Downing Street was forced to admit Mr Johnson was briefed in 2019 on allegations against disgraced Tory MP Chris Pincher but said he had forgotten about it.
Lord Simon McDonald, former permanent secretary at the Foreign Office, had earlier said that Mr Pincher, the former deputy chief whip, was subject to a formal investigation over inappropriate behaviour while a minister in the department in 2019 and that Mr Johnson was told about it.
In a highly damaging letter to the parliamentary standards commissioner, Lord McDonald said Number 10’s original claim that Mr Johnson was not aware of “specific allegations” about Mr Pincher’s behaviour was “not true”.
Downing Street admitted Mr Johnson was indeed briefed in 2019 on allegations against Pincher.
A minister told MPs that misleading statements were given by Number 10 because Mr Johnson had forgotten the incident.
Ms Widdecombe then told BBC News: “I can quite believe he was telling the truth when he said he didn’t intend the press office to say that and he didn’t really know what the press office was saying.
“The point is that he should have known. And that’s why I say there should be one person in Downing Street who’s job it is to manage this sort of thing.
“Nobody is managing this, it really gives the impression of being a drifting operation. I think that’s the way I would sum it up.
“I’d still want him to get out of this, because I think he has a lot to offer, but if he doesn’t start offering it and tell us what his programme is and make sure its a (boring) programme and a Brexit programme and we can get real benefits from the things he’s done, unless he does that, he ain’t gonna convince anybody.”
In statements issued minutes within each other, both Mr Sunak and Mr Javid quit their roles over the appointment of Mr Pincher.
Mr Javid shared his resignation letter on Twitter shortly after 6.00pm, minutes after the Prime Minister spoke to reporters in Downing Street.
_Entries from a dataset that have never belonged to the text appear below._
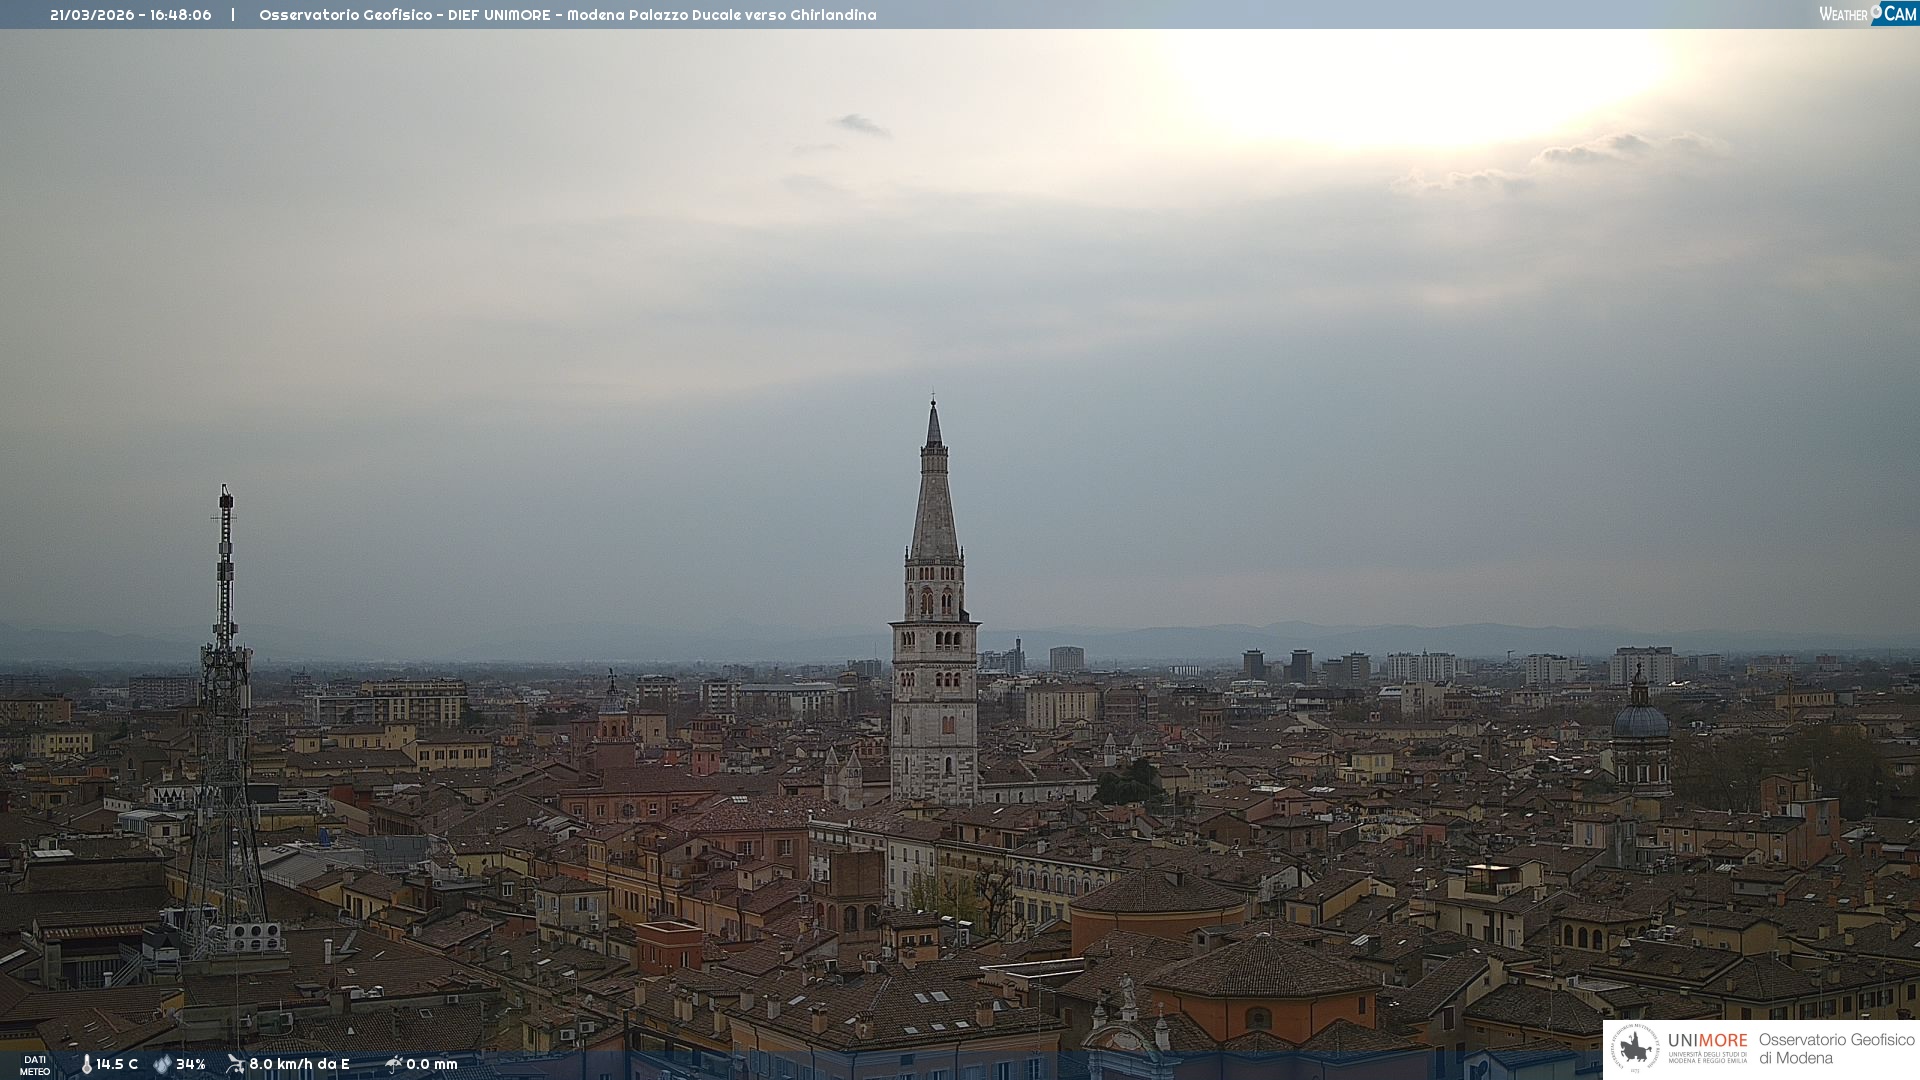Screen dimensions: 1920x1080
Task: Click the Modena Palazzo Ducale verso Ghirlandina caption
Action: point(721,15)
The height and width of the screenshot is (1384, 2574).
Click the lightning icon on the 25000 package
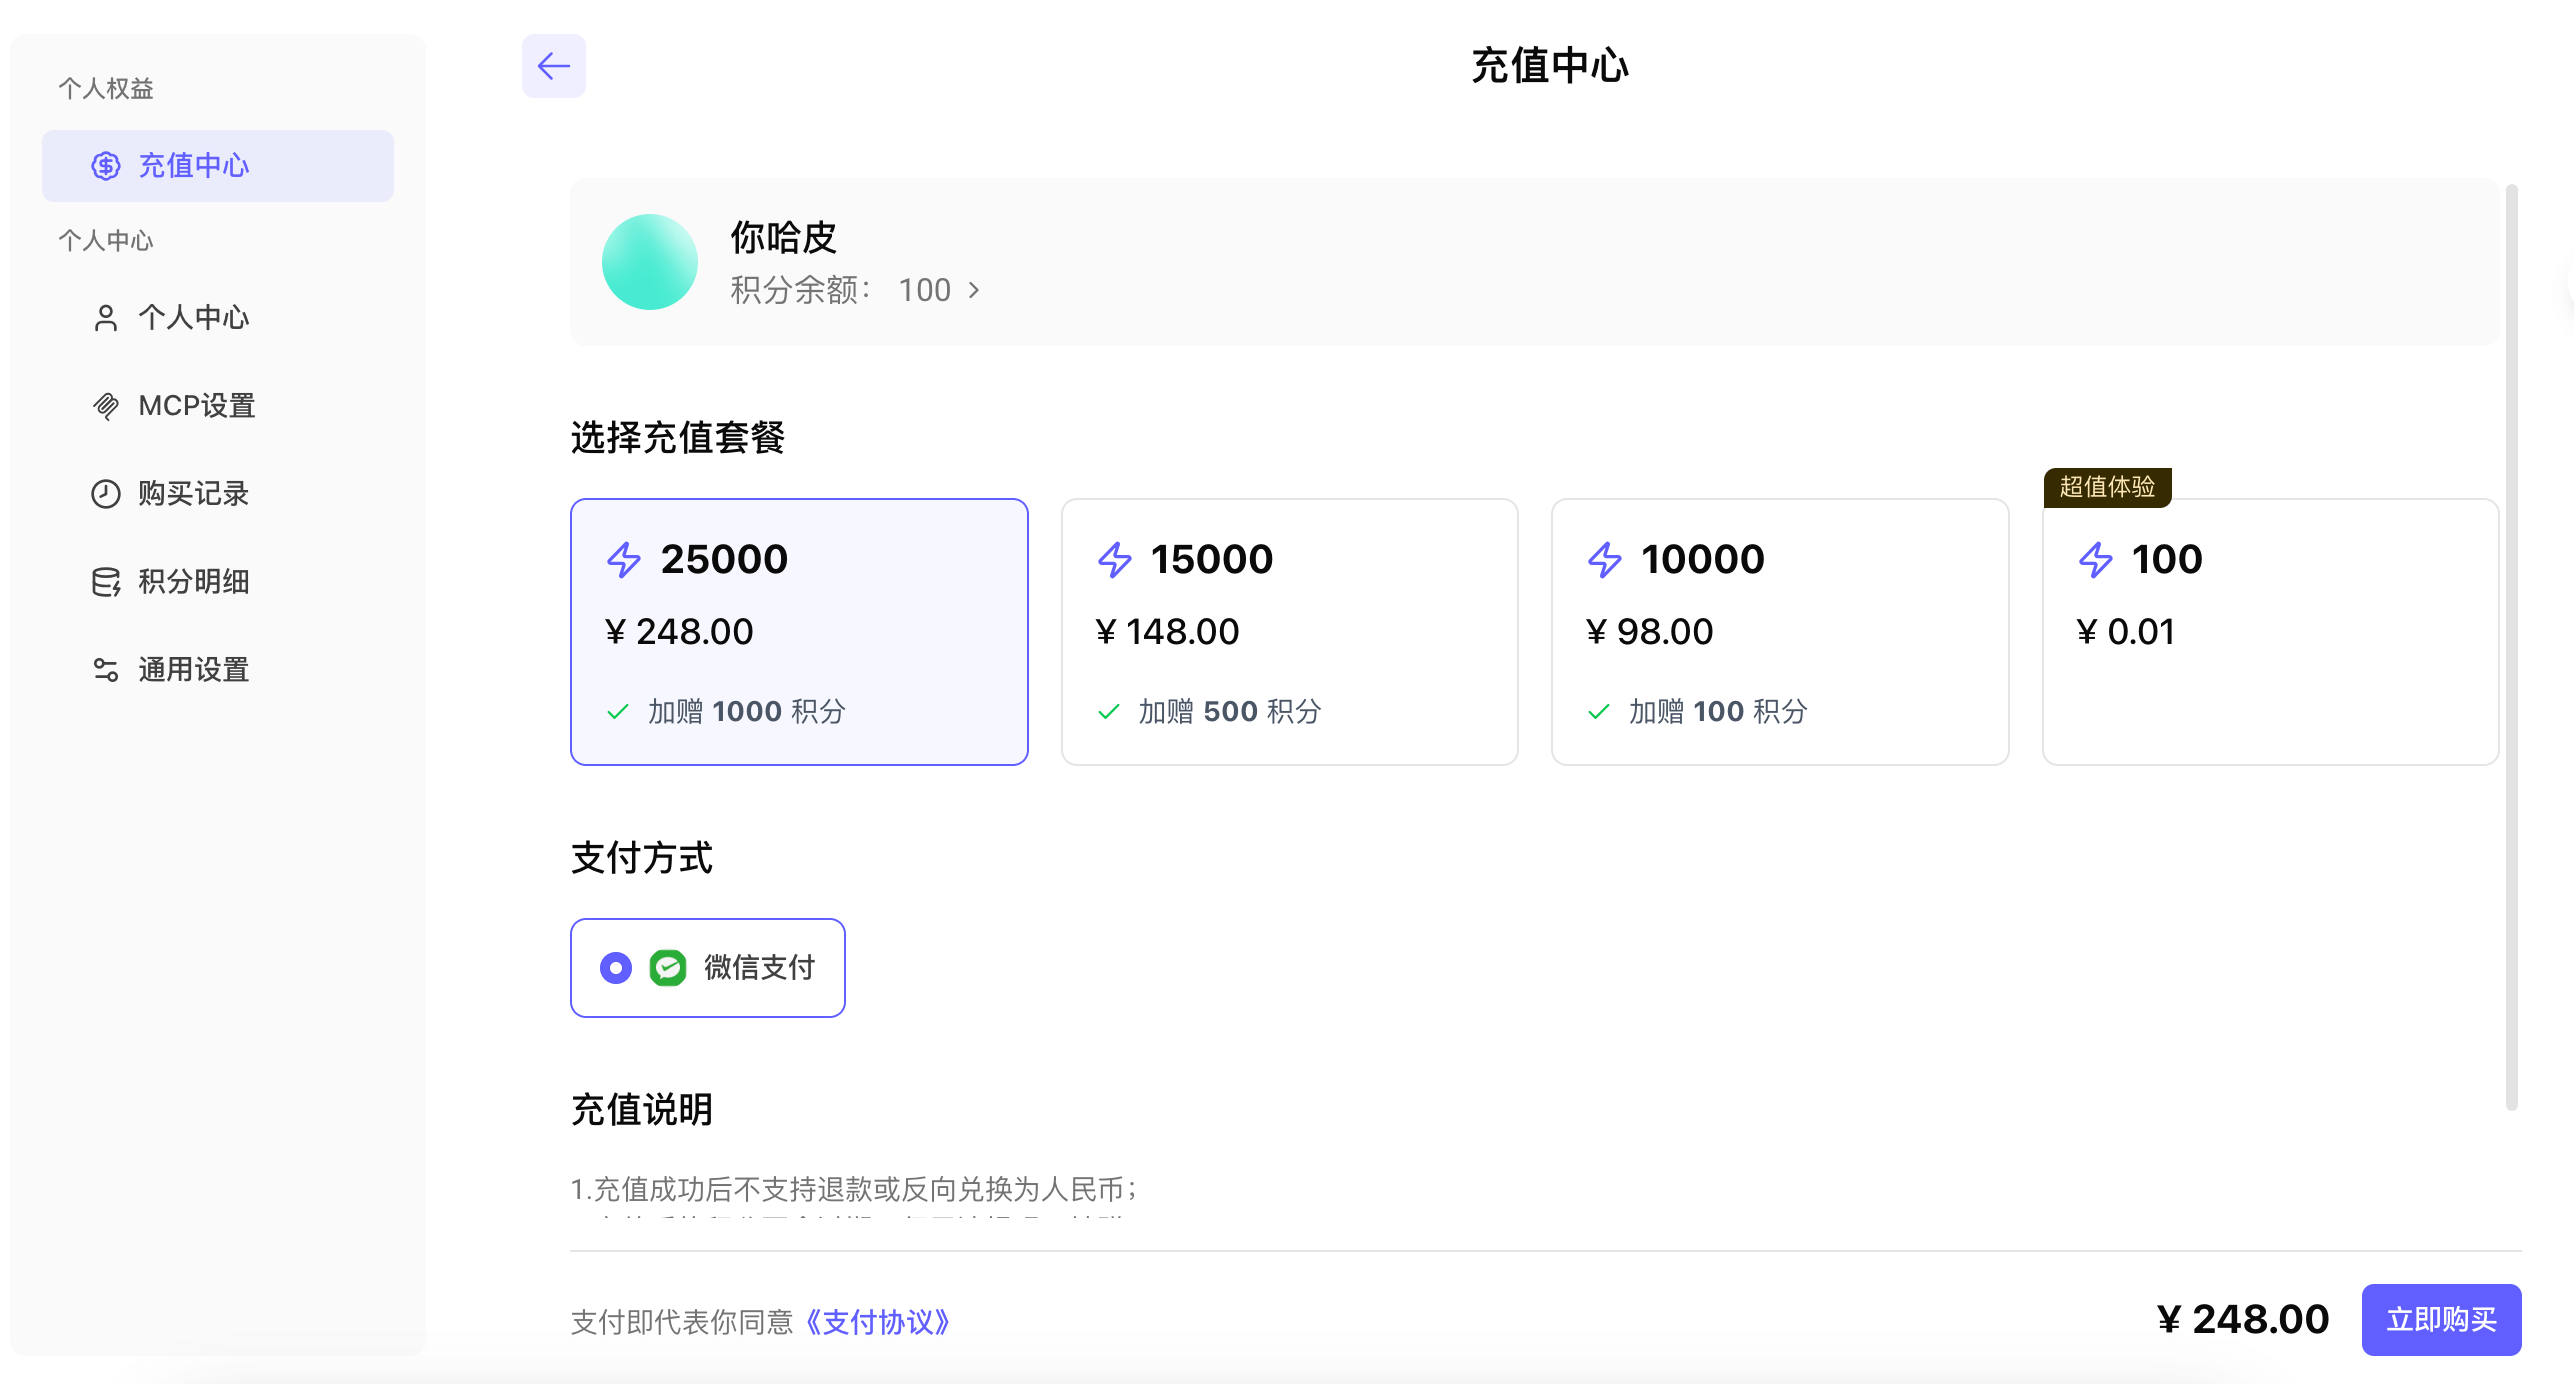pos(624,560)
Mr Javid, health secretary since June 2021, said he could “no longer in good conscience continue serving in this Government”.
He said: “I am instinctively a team player but the British people also rightly expect integrity from their Government.
“The tone you set as a leader and the values you represent, reflect on your colleagues, your party and ultimately the country.”
A few minutes later at about 6.10pm, Mr Sunak tweeted out his resignation letter.
In his letter, Mr Sunak, who has been tipped as potential future leader of the Conservative Party, told the Prime Minister standards in Government are “worth fighting for”.
He said: “I have served as your chancellor with gratitude that you entrusted me with stewardship of the nation’s economy and finances.”
But Mr Sunak said that he could no longer back Mr Johnson, suggesting their differences could not be reconciled.
He said: “In preparation for our proposed joint speech on the economy next week, it has become clear to me that our approaches are fundamentally too different.
“I am sad to be leaving Government but I have reluctantly come to the conclusion that we cannot continue like this.”
Steve Barclay and Nadhim Zahawi have replaced Mr Javid’s and Mr Sunak’s roles respectively.